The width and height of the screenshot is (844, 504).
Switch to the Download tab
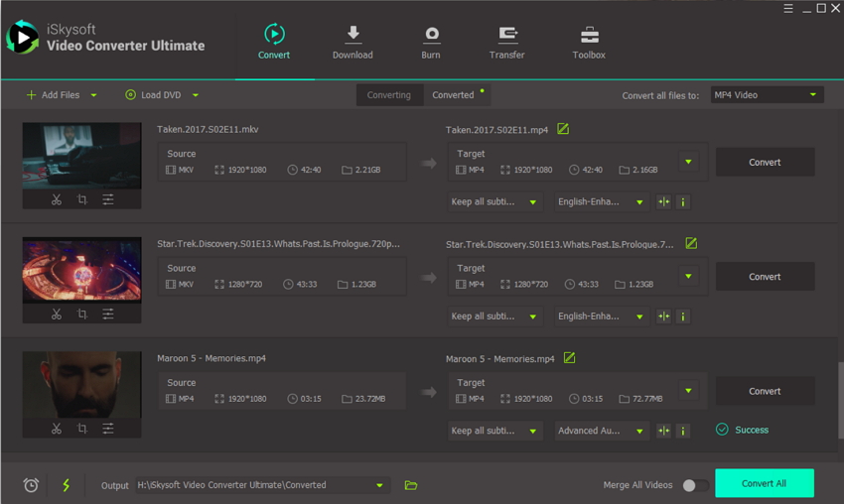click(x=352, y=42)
==
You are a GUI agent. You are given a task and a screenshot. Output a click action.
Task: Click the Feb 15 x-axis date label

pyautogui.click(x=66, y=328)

(WHAT YOU HAVE TO DO)
All lines above that include the word "screenshot" should be located and copied.

(OUTPUT OF THE EXERCISE)
The width and height of the screenshot is (844, 504).
You are a GUI agent. You are given a task and a screenshot. Output a click action.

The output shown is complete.